We're not alone in our concern, luckily; Keith still has plenty of supporters. But sheesh.
If we ever wondered what will happen to Keith if a Dem is President and he dares to criticize that Dem for not doing his or her job the way Keith believes it should be done, we need no longer wonder. We already know.
There will be MASS defections. HUGE numbers of threads with titles like "I used to like Keith Olbermann, but..." Followed by lengthy, petulant, heartfelt essays about how he "used" to be "on our side," but now he has "gone over to the dark side" and is "defending Republicans" and "bashing Dems" and so on and so on and so on.
There's a lot of immaturity on DU...a whole lot. I knew that before, but boy, is it showing itself now.
And that's not to say that liking KO is the only way to demonstrate maturity. It's just to say that those who REALLY appreciate the work of any journalist will not be so quick to accuse him of shilling or selling out the second he says something they don't like or understand. Because they don't expect him to agree with them on everything anyway. And they do expect that he will have a higher cause...the truth, wherever he finds it. Even when it hurts.

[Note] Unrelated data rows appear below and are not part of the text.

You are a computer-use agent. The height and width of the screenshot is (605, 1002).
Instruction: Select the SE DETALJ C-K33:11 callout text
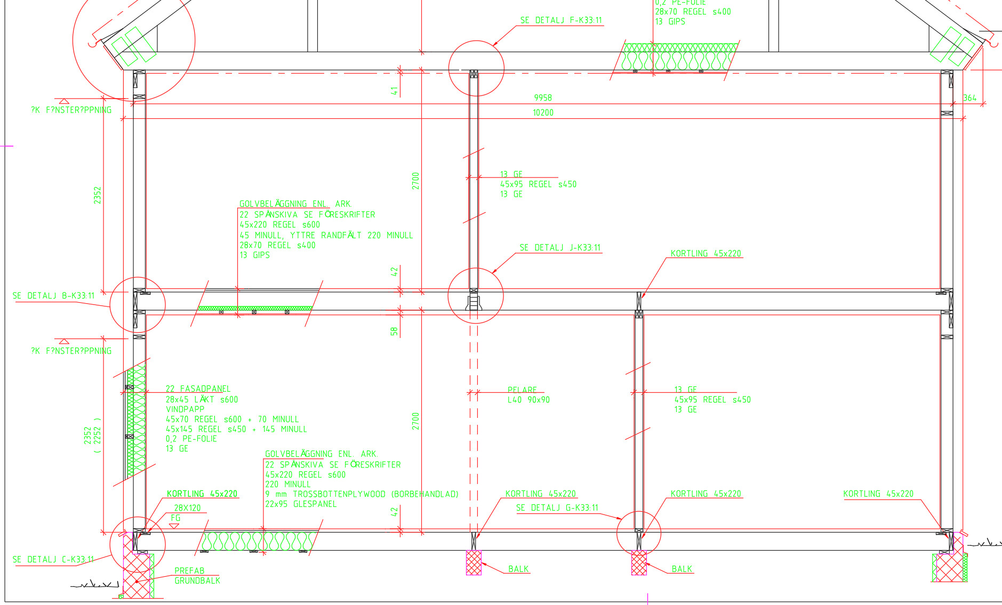click(53, 560)
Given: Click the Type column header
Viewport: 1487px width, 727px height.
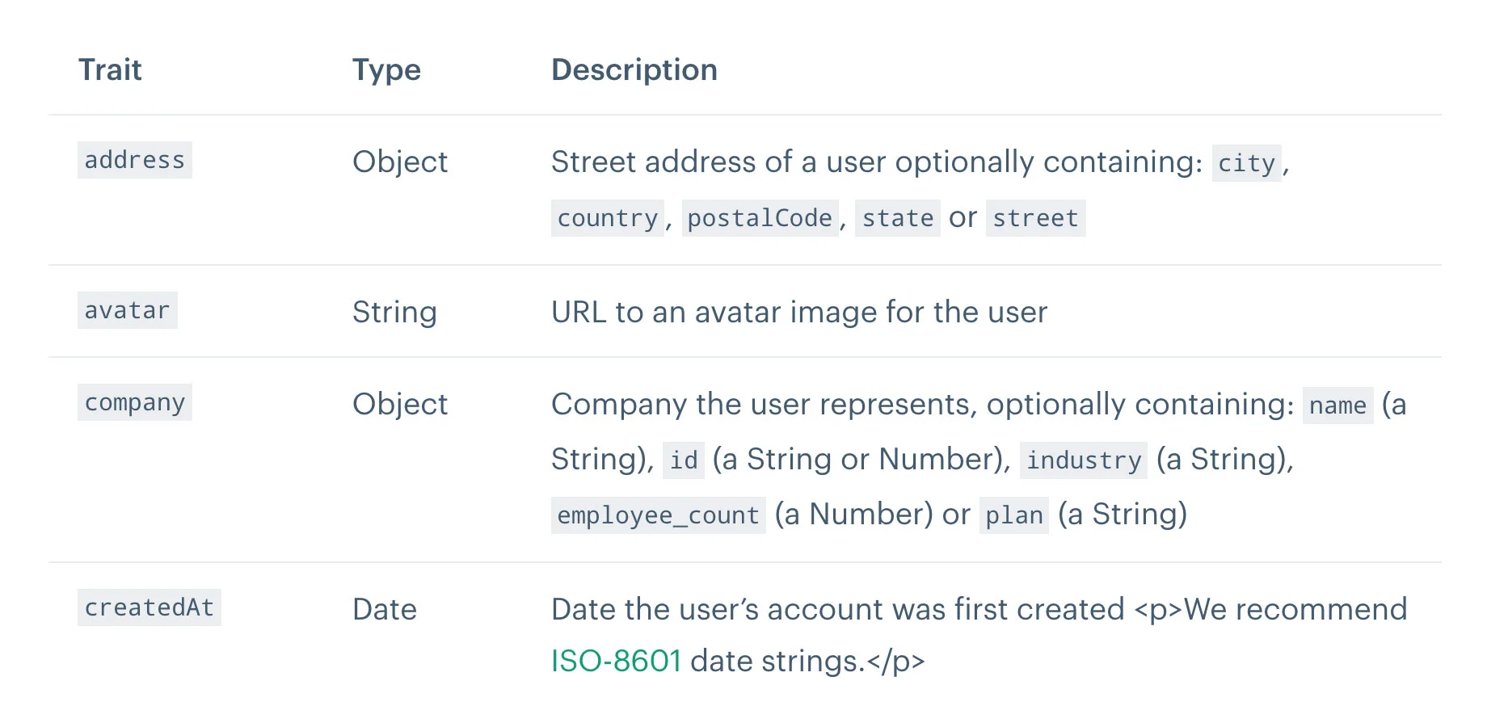Looking at the screenshot, I should point(386,70).
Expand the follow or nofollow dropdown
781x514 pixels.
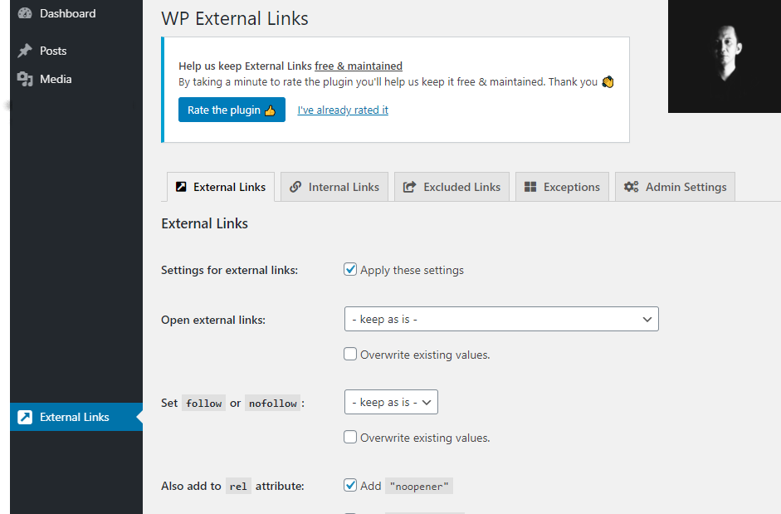click(x=391, y=402)
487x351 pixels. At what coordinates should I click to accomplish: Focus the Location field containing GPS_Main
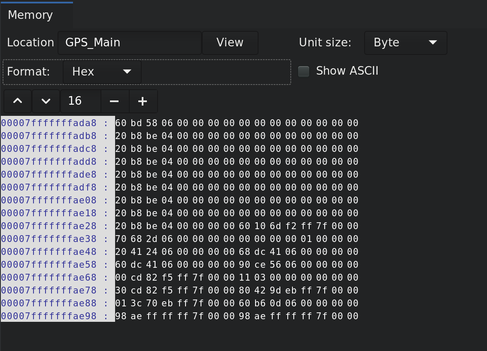(x=130, y=42)
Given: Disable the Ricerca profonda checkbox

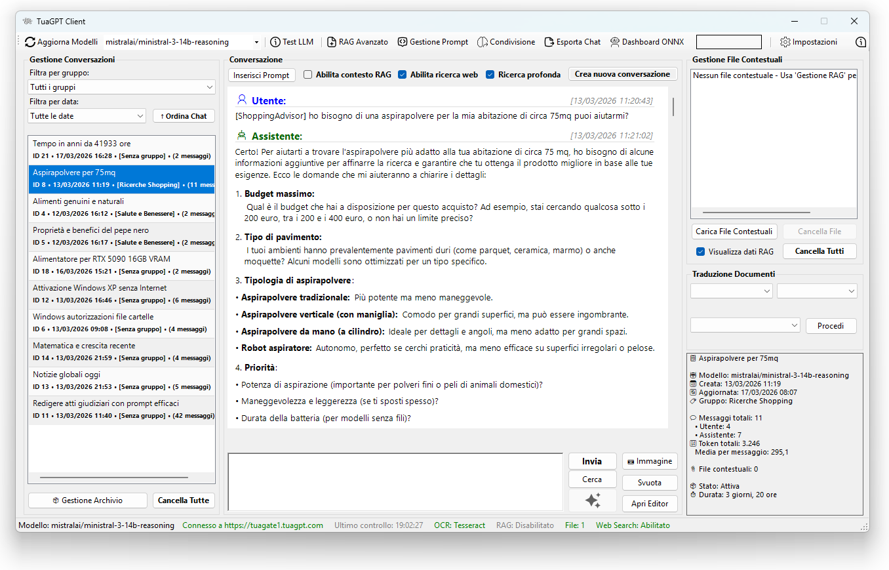Looking at the screenshot, I should tap(490, 74).
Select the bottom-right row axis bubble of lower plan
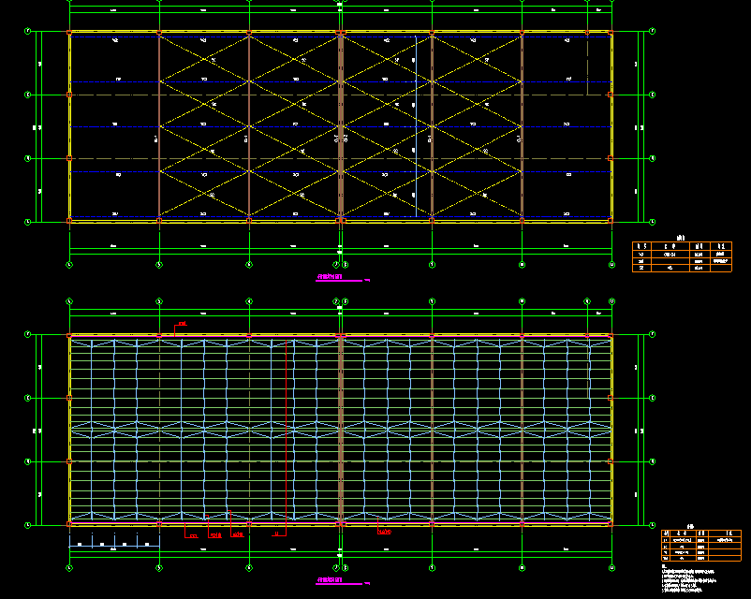751x599 pixels. (653, 524)
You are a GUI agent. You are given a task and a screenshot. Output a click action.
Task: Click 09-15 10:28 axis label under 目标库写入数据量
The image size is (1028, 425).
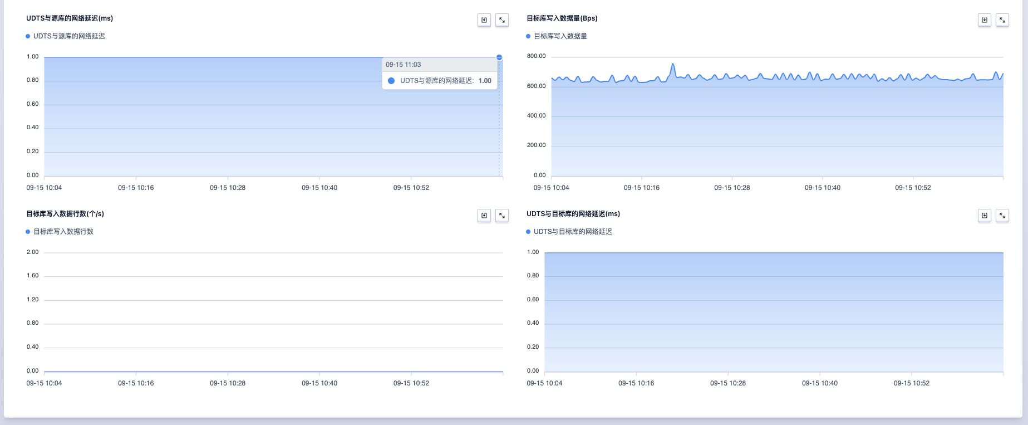click(x=732, y=188)
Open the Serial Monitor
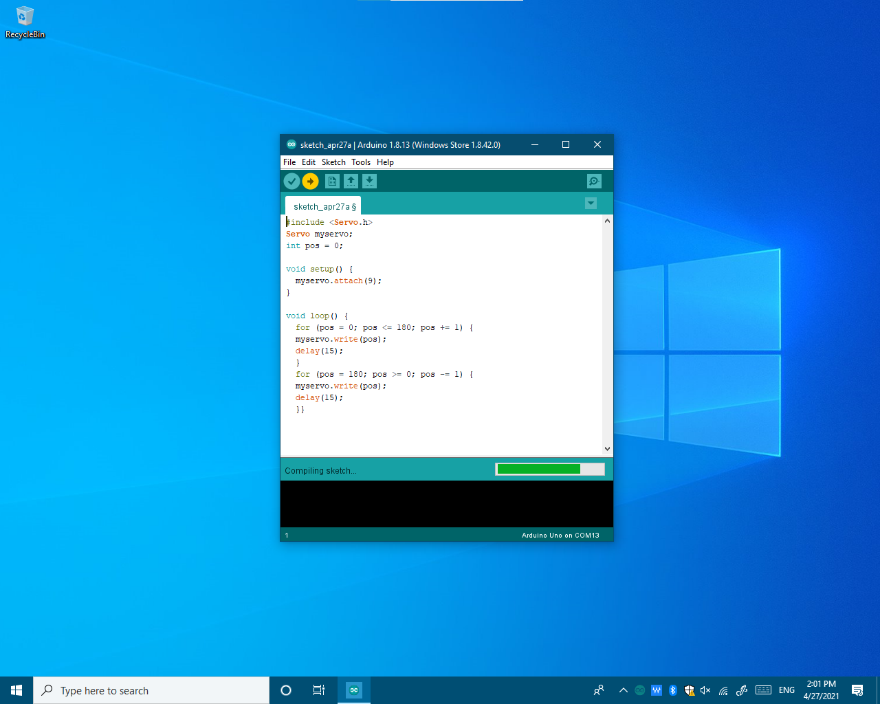The width and height of the screenshot is (880, 704). pos(594,181)
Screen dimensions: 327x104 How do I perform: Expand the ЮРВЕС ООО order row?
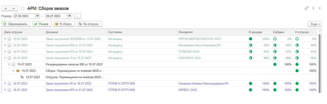(5, 90)
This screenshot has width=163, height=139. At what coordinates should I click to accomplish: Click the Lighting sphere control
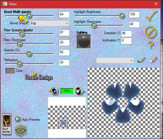[x=84, y=42]
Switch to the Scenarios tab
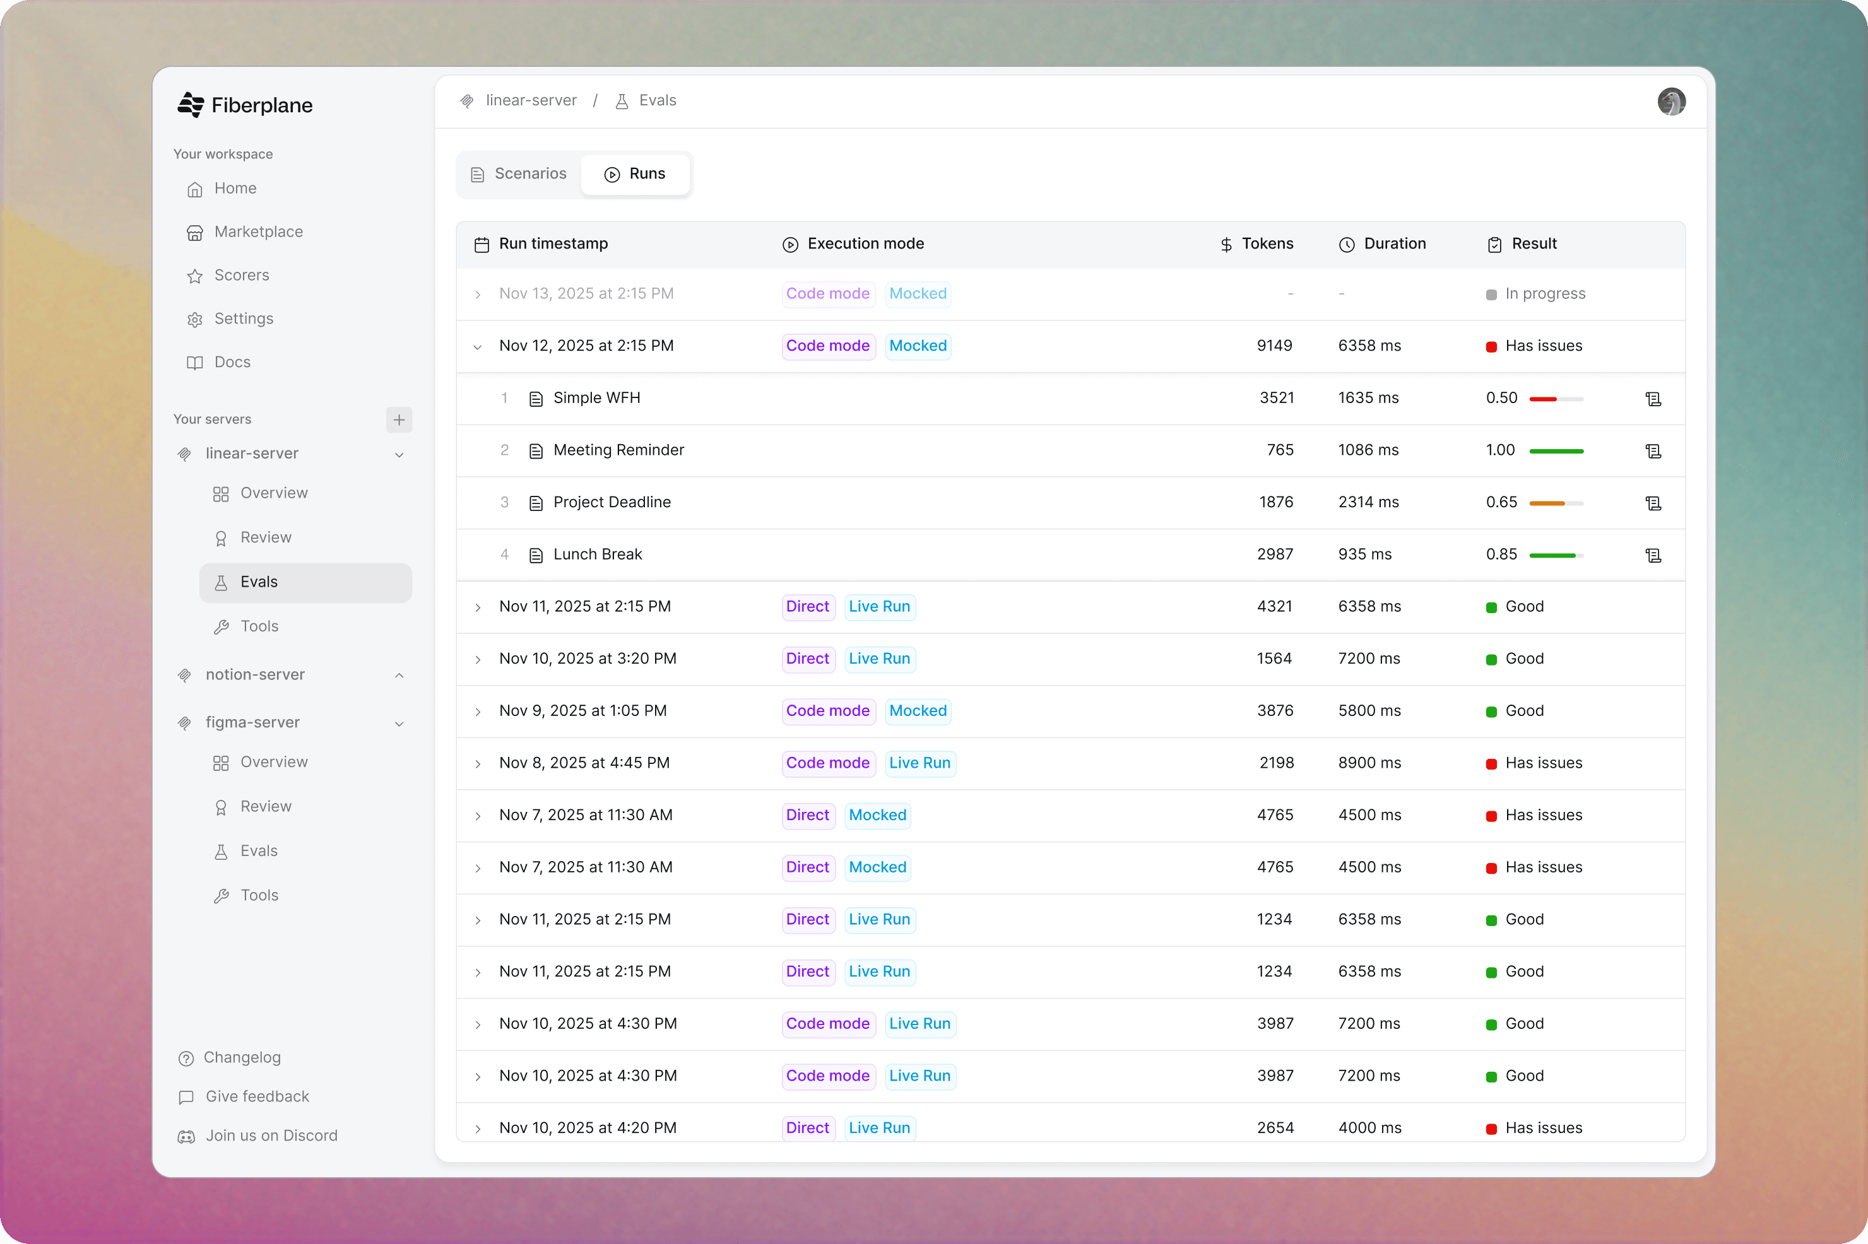 point(519,174)
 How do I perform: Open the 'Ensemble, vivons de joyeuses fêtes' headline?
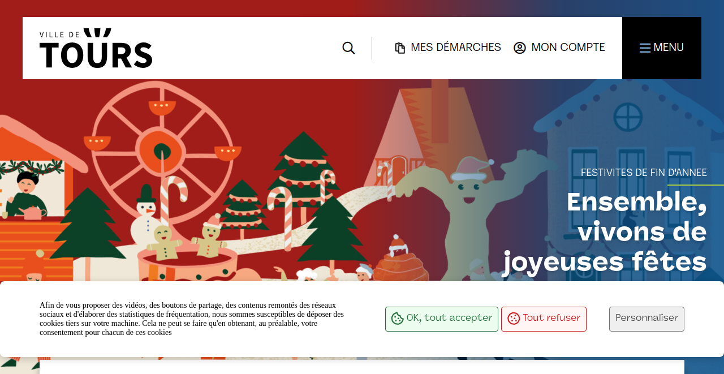(605, 232)
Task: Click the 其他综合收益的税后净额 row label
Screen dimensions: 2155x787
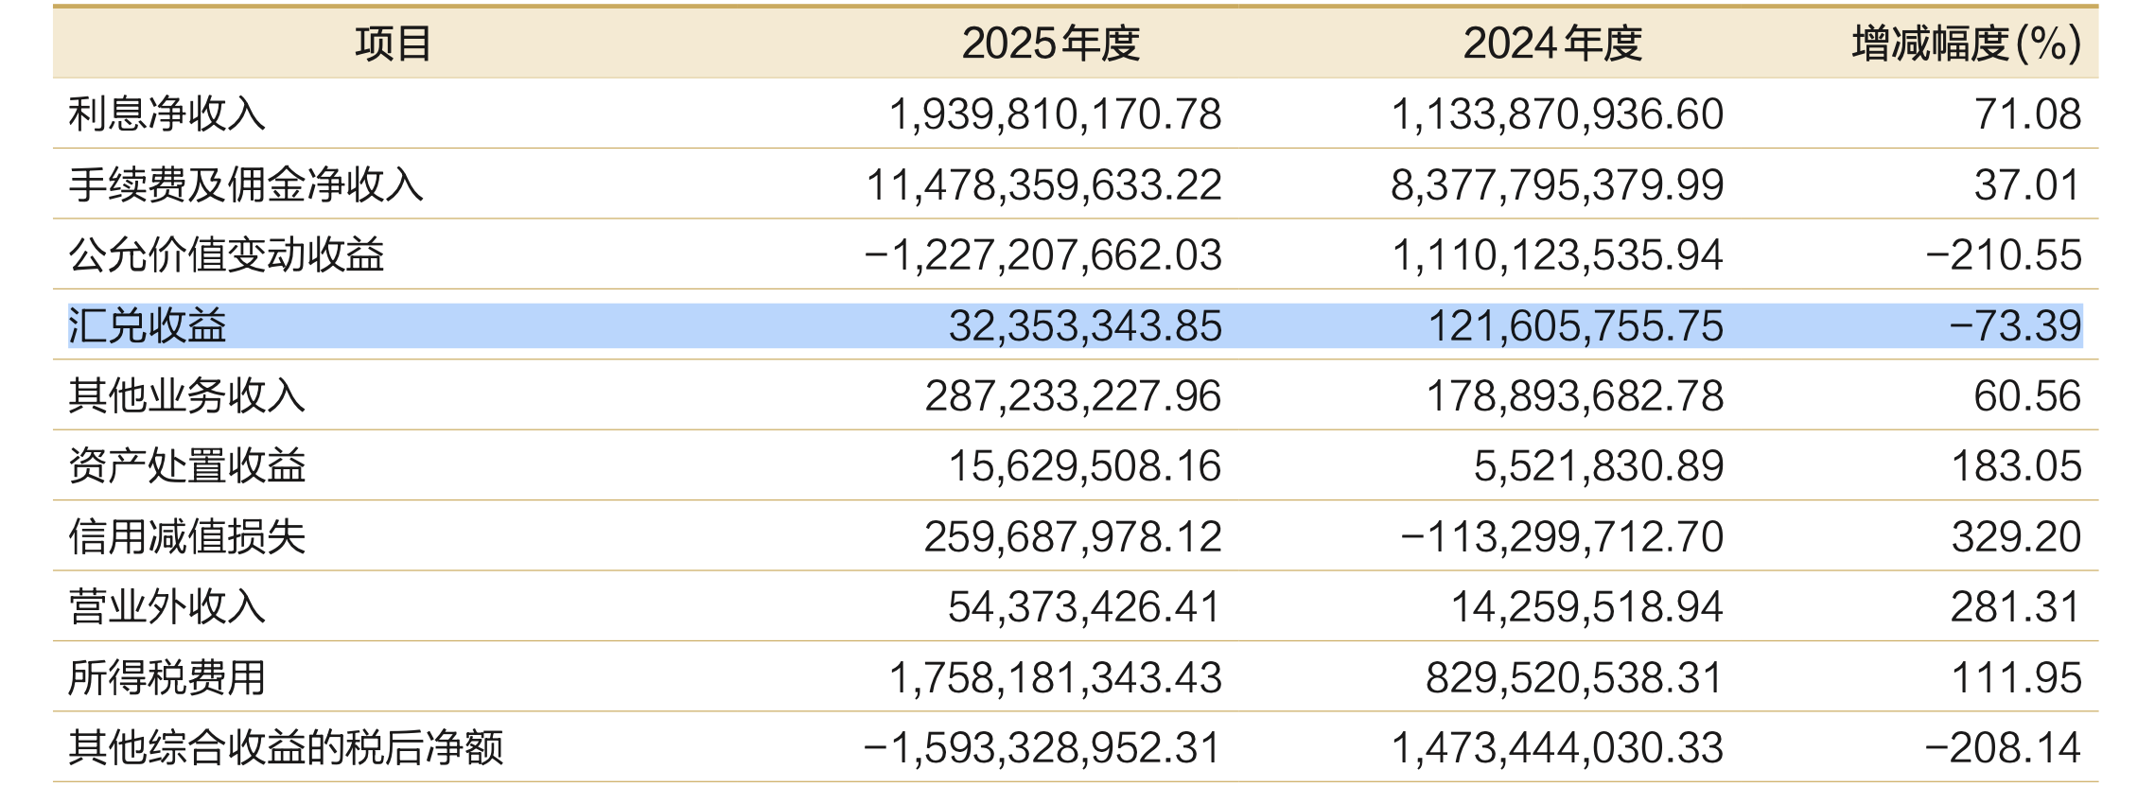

A lot of people used to recognize Shuster was essentially a good guy...maybe not perfect, but a good guy. OK, so he jumped the gun thinking Rove's indictment was imminent, but he wasn't the only one, and look how many people believed Jason Leopold more readily than they believed Shuster, merely because Leopold writes for a blog and therefore must be a more noble, truth-dedicated journalist than anyone who collects a paycheck from the corporate MSM, right? Both ended up with egg on their faces over Rove. Yet I still see DU'ers every day more willing to believe what they read on a blog than what they see on MSNBC, CNN or anyplace else on their TV.
Now they want to hang Shuster from the highest tree, because he said something extremely stupid and ill-thought. ONE thing.
In the meantime, know what Glenn Beck said about Keith the other day? If you listen to Stephanie Miller, you do. "If I saw Olbermann standing on the subway
, I might think for a moment about pushing him, but I wouldn’t.” Wow. Mighty big of ya, Glenn. And what does Keith say to that? "The subway remark summarizes who Glenn is. If he (or anybody else) fell in front of a train, I hope I’d have the courage to emulate Wesley Autry and try to save him.” Good on you, Keith.
I worry about Keith. I always knew he had wingnut enemies who would love to get him off the air, but now I realize he's going to have a lot of progressives who will want him off the air any time he says anything that displeases them. Between the two of them, he's going to have his hands very full.
Right now, he's probably safer than Tweety. Even if he said the stupidest, most thoughtless and asinine thing on the air Monday night, the worst he'd probably have to do is apologize. Just like Tweets. This, because right now, Keith IS MSNBC, as far as ratings are concerned.
But let his ratings drop even the slightest, and he too could get suspended. Let a movement be fomented against him to get advertisers to boycott MSNBC, and he's gone. That fast.
I wasn't all that shocked when it happened to Imus, and I sure wasn't sorry--what with his reputation and the way he got off scot-free for what he and his posse did for so long, his comeuppance was late, if anything. It was well deserved as his lifetime achievement award for his repeated acts of assholiness. But this Shuster thing (along with the golf/Tiger Woods thing, in which the offending speaker was suspended ONLY because Al Sharpton threatened to picket The Golf Channel) has only served to illustrate how precarious the situation is for an on-air personality.
Get the right person, or people, with enough clout to take just one stupid thing you said and express high dudgeon over it to the point where it costs your employer serious money, and it doesn't matter whether what you said is a true expression of who you are as a person or not. It's over for you. It just is.